The Albatron 865PE Pro II uses the Award BIOS we are familiar with. Similar to
the update on the Abit IS7-G, a BIOS revision for this Albatron board was supposed to
increase performance. Take a quick look at the second and third screen
shots above, and you will notice three items that were added under the AGP
aperture size. There were new settings for Memory Performance and Extreme
Timings, as well as an overclocked memory stability setting. While 'Memory Performance' may be straightforward, little information is given on what 'Extreme
'Timings' equates to. We hedged our bets, and set both of these
to 'Enabled'. Individual memory timings are also set here. To get the
RAM to 2-2-5-2 we used manual settings. The rest of the BIOS was mostly
standard fare. In the PC Health section, there are readouts for the System
and CPU temperatures, fan speeds, and VCore, Power Supply rails, and battery
voltages. Finally, the frequency/voltage section allows for changing the
front side bus from 200Mhz to 333MHz, choosing a CPU/DRAM ratio, and raising the
voltages for the CPU, DRAM, and AGP. Unfortunately, the tame settings for
the CPU voltages only go so far as 1.6V, which may hold some users back.
The only problems we noted with our setup was that on a warm boot, we often lost
the second IDE channel that the CD-ROM was on, however, the drive was still
present in Windows.
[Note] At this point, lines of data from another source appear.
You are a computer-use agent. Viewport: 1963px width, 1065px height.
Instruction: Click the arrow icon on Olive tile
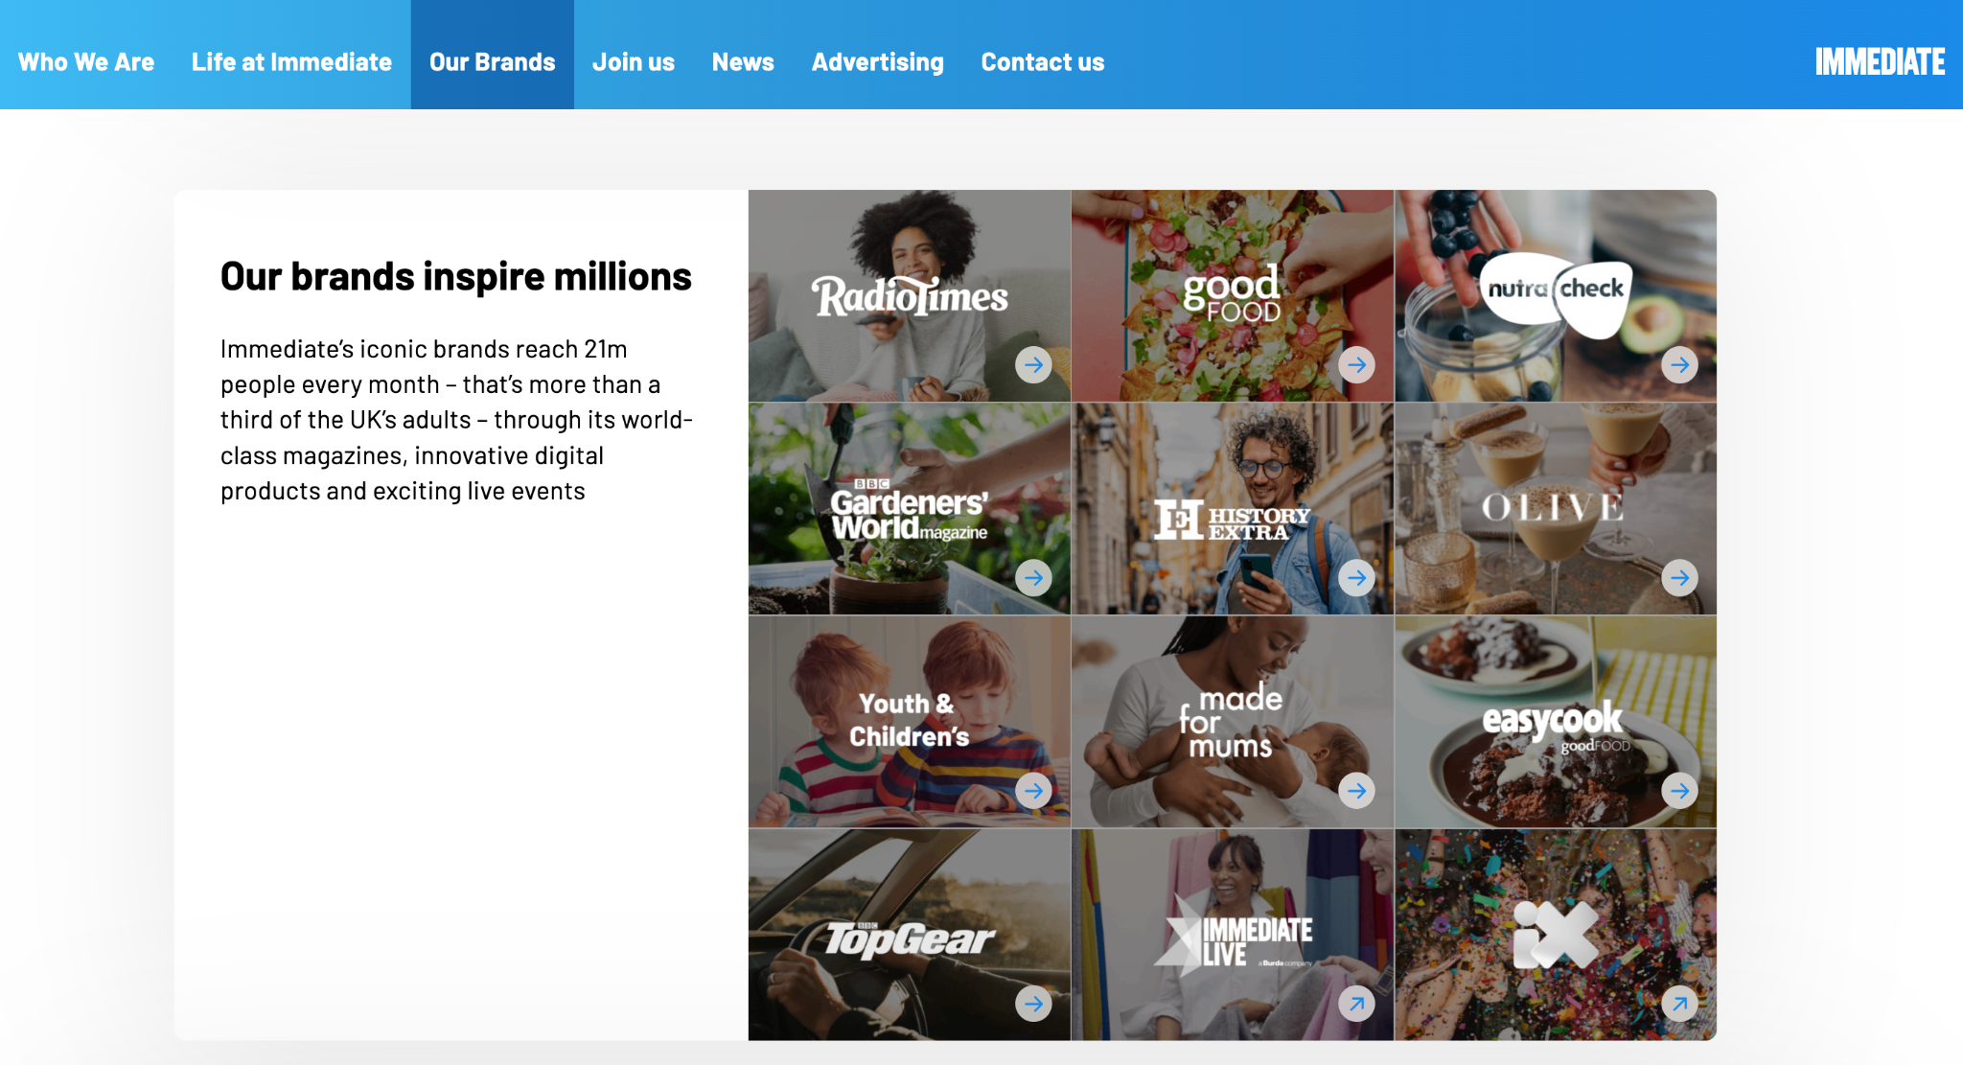(x=1679, y=578)
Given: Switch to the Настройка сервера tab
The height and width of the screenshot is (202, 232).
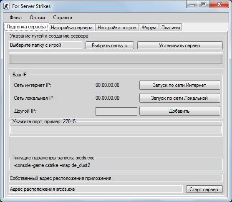Looking at the screenshot, I should pyautogui.click(x=72, y=28).
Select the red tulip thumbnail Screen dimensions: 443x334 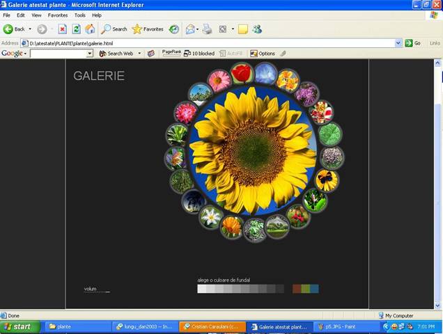click(x=242, y=72)
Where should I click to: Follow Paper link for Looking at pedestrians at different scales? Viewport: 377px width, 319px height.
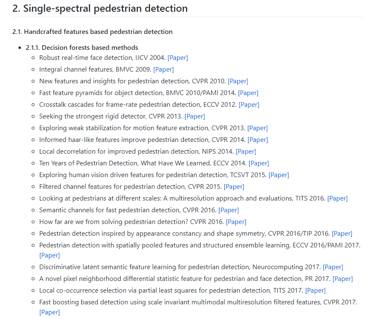pyautogui.click(x=338, y=198)
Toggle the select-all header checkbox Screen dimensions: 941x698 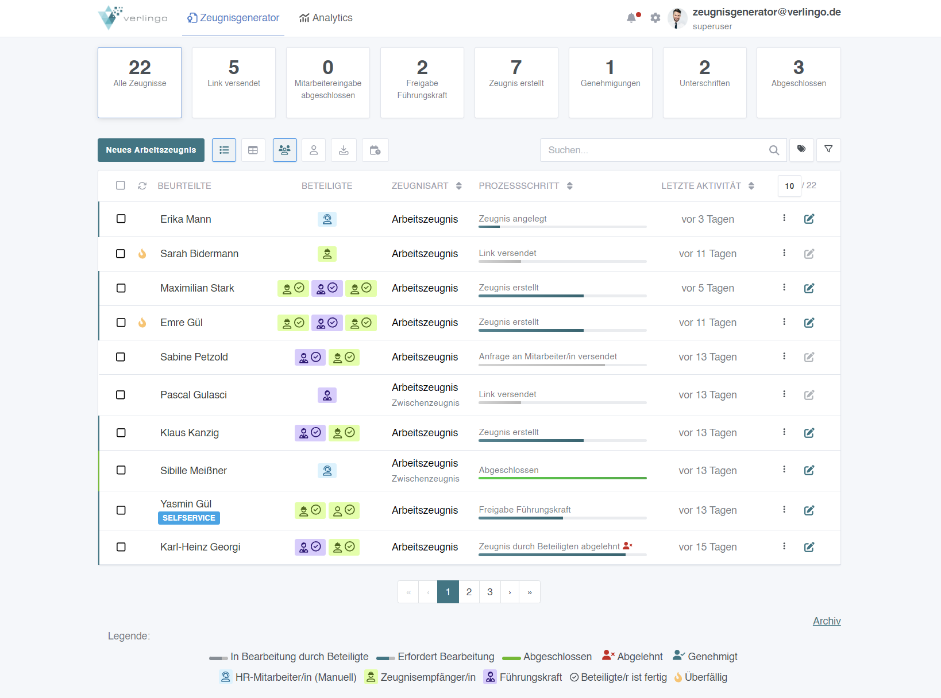121,185
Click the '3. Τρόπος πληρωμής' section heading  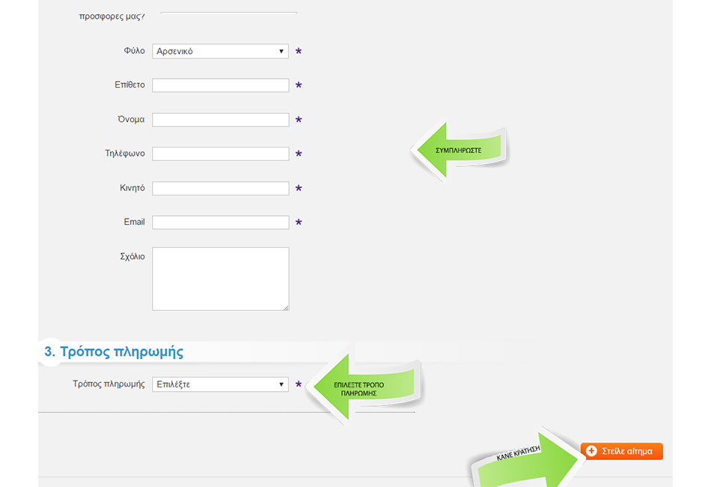113,352
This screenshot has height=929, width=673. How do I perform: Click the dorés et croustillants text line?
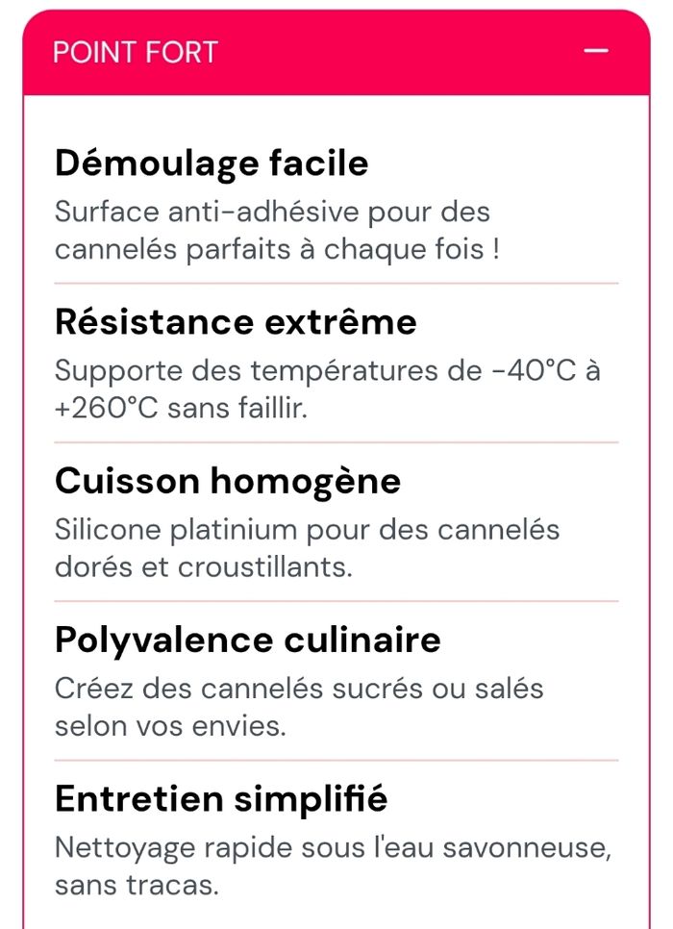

Hyper-Threading was disabled by default, which was odd
since that should be a major selling point of the board/CPU combo. We also ran into some lockups when using 3DMark 2001
as a benchmark, even at normal FSB speeds. We couldn't determine
whether this was an issue with the new BIOS, or simply a problem with our
3DMark
installation, as no other tests had any problems.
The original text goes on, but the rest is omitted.